Depresyonun klinik olarak tanılanması için doktorların elinde hastanın anlattıklarından başka bir kanıt şu anda ne yazık ki yok. Bugüne kadar bu açığı gidermek için çeşitli girişimlerde bulunulduysa da şimdiye kadar başarılı bir teknik geliştirilemedi. Avusturyalı bir grup araştırmacının son çalışması ise kandaki serotonin seviyesiyle beyindeki depresyon ağı arasında bir bağlantı ortaya koydu. Bu sonuçlar önümüzdeki yıllarda depresyonun kan tahliliyle tanılanmasını mümkün kılabilir.

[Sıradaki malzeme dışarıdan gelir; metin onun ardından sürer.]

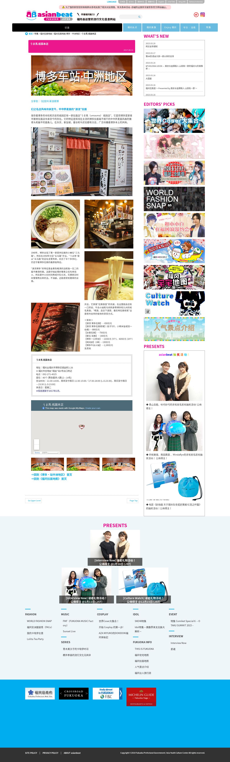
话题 (59, 27)
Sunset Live (69, 631)
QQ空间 (45, 101)
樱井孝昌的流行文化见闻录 (77, 655)
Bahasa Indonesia (196, 2)
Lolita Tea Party (35, 639)
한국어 (131, 2)
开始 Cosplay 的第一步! (111, 627)
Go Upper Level (34, 500)
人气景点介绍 (142, 666)
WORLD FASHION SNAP (39, 621)
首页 (31, 33)
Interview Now (178, 643)
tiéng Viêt (182, 2)
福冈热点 (82, 27)
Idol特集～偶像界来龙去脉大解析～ (150, 629)
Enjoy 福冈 (126, 27)
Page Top (133, 500)
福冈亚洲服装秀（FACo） (40, 627)
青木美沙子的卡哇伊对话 (76, 649)
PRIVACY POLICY (50, 753)
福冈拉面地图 (46, 33)
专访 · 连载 (148, 27)
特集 (170, 27)
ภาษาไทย (171, 2)
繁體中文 (151, 2)
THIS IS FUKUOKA (144, 649)
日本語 (122, 2)
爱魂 (173, 649)
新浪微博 (54, 101)
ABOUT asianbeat (72, 753)
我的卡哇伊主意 (35, 633)
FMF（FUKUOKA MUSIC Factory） (78, 623)
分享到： (35, 101)
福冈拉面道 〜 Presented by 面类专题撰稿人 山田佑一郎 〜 (171, 88)
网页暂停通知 (152, 46)
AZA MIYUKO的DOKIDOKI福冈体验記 (113, 635)
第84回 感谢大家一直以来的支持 (160, 56)
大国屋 (149, 78)
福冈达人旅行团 (143, 673)
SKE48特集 (140, 621)
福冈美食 (104, 27)
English (161, 2)
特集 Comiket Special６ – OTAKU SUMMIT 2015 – (185, 623)
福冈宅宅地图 (142, 655)
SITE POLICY (31, 753)
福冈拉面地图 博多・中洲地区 (67, 33)
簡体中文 (141, 2)
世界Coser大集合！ (109, 621)
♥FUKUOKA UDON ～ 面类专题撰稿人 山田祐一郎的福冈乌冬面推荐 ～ (174, 67)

Viyana Üniversitesi Tıp Fakültesi’nde Doçent Doktor Lukas Pezawas önderliğinden çalışmalarını yürüten ekip trombositlere serotoninin taşınma düzeyi ile beyindeki nöral depresyon ağı arasındaki ilişkiyi, serotoninin hücrelere taşınmasını sağlayan SERT proteinine odaklanarak incelemiş.

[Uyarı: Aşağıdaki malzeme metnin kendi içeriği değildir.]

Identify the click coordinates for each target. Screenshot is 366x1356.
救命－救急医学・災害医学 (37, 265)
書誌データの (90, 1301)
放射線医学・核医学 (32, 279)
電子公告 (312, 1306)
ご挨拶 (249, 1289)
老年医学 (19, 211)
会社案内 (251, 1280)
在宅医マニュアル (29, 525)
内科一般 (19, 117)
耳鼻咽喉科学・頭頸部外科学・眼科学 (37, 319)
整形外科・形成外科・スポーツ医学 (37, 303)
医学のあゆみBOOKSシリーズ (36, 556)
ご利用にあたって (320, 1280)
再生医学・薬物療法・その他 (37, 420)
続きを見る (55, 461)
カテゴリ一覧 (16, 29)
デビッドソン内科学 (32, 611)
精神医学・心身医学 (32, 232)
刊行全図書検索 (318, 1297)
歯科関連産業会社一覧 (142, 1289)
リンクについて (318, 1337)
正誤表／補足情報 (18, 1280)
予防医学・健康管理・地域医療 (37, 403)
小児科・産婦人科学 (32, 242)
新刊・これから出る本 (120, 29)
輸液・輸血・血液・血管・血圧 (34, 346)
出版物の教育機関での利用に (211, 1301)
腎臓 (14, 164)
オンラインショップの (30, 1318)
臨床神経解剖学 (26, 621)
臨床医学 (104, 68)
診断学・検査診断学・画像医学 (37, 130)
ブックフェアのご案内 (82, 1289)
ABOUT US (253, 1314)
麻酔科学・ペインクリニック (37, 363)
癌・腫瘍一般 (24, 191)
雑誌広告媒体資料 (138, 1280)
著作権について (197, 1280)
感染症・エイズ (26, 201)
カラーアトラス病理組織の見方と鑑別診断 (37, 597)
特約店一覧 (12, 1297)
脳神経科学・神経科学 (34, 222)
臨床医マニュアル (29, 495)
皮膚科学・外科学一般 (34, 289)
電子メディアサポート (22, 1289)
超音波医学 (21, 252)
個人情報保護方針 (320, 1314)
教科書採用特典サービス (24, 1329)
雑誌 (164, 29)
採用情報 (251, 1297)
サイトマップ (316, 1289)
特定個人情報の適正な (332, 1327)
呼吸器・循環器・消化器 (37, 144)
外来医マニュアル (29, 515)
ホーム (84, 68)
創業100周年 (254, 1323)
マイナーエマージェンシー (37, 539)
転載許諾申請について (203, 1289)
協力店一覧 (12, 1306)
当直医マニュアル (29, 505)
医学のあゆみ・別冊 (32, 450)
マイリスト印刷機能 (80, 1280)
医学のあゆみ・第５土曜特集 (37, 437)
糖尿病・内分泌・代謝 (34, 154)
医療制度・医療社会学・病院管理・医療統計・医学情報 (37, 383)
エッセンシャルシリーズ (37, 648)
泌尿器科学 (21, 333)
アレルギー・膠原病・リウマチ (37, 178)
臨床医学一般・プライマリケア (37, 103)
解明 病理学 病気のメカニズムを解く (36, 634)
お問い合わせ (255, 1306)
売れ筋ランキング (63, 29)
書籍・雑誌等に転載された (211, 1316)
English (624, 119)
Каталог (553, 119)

Beyindeki depresyon ağını düzenleyen ve depresif durumlara karşı savunma sağlayan SERT, beyne ek olarak kanda da bulunuyor ve kandaki serotonin düzeyini belirli bir seviyede tutarak depresyona karşı savunma sağlıyor. Kan tahlili aracılığıyla trombositlerdeki serotonin düzeylerini beyin MR’ları eşliğinde izleyen Viyanalı ekip serotonin düzeyi ile beyindeki nöral depresyon ağı arasında bağlantı olduğu sonucuna varmış.

Beyindeki majör depresyon aktivitesini kan tahliliyle tahmin edebilen ilk çalışmayı gerçekleştirdiklerini ifade eden Pezawas, mental bozuklukların bu tür bir tahlille tanılanmasının bugüne kadar imkansız addedildiğini ancak bu çalışmanın yeni kapılar araladığını da sözlerine eklemiş.

Ekibin araştırması PLOS ONE dergisinde yayınlandı.